Provided entries >>
_____
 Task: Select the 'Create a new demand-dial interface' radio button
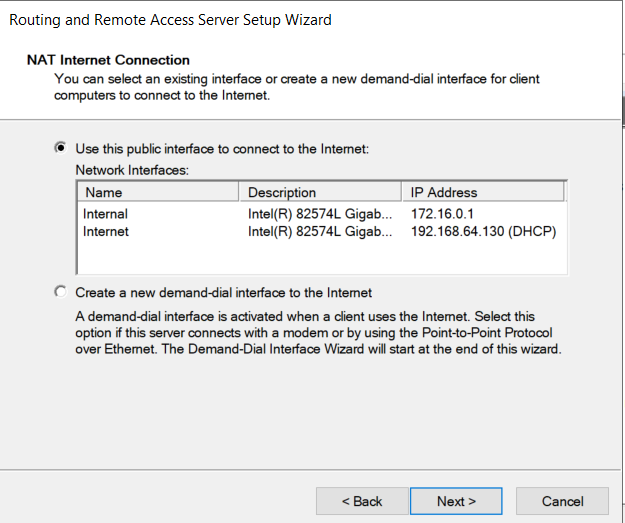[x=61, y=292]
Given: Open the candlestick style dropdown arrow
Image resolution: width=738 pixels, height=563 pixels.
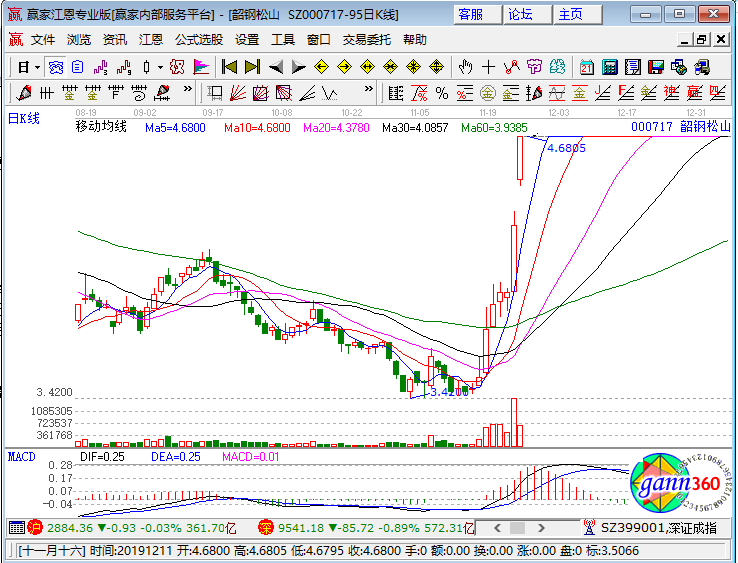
_____
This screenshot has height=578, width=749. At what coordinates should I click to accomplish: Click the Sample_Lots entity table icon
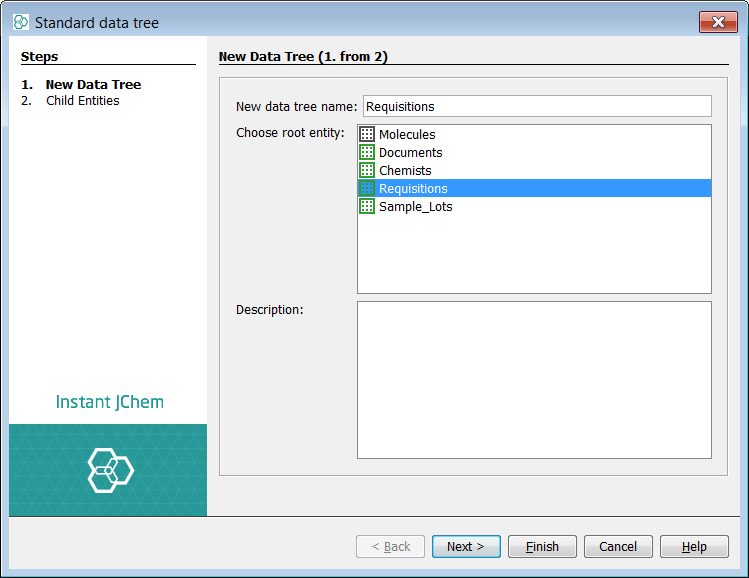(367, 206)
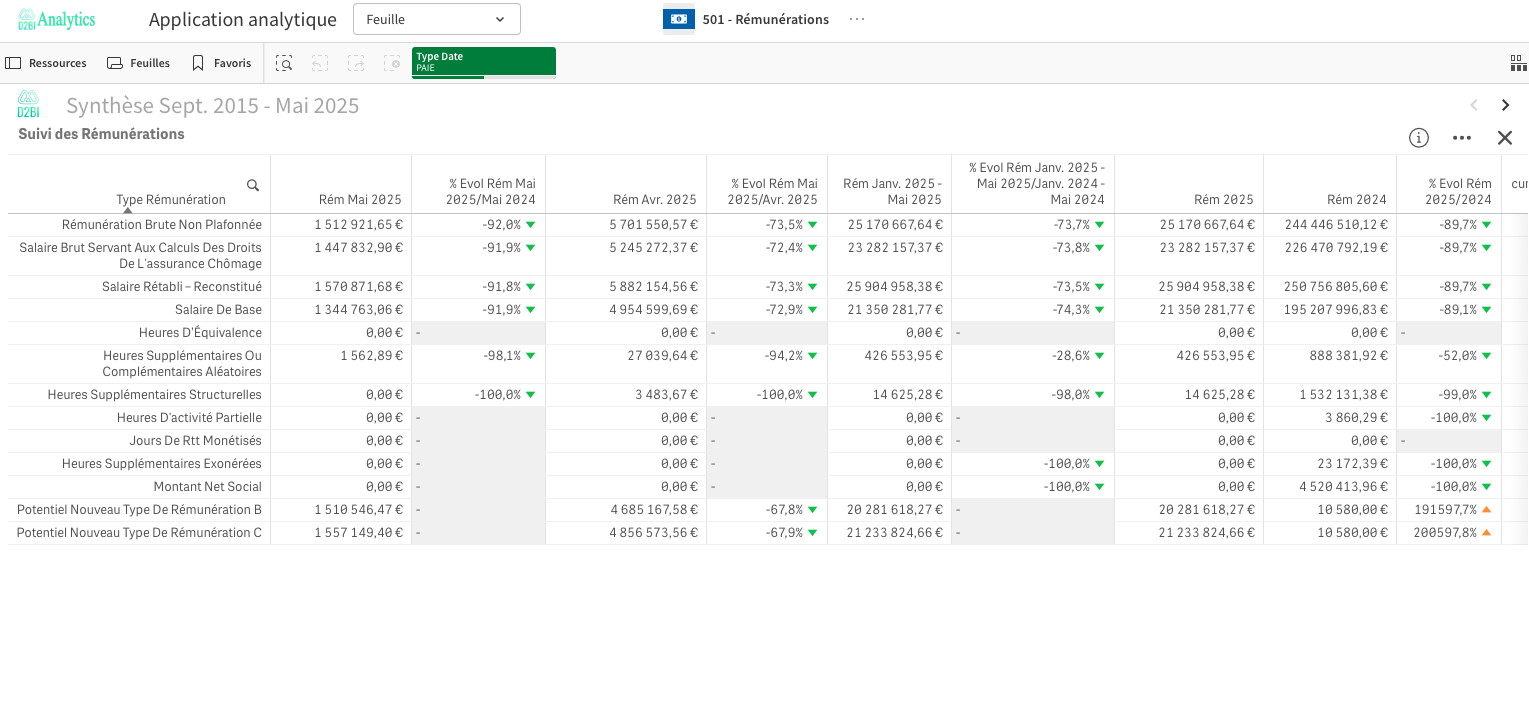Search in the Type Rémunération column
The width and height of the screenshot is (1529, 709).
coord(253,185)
_____
About this exercise >> Although the records hold pictures, the copy must not; give again exactly the lines from the one with "Task: Select the" through the one with "Image resolution: width=738".

Answer box >>
 Task: Select the 'Create a new demand-dial interface' radio button
[x=61, y=292]
Given: Open the candlestick style dropdown arrow
Image resolution: width=738 pixels, height=563 pixels.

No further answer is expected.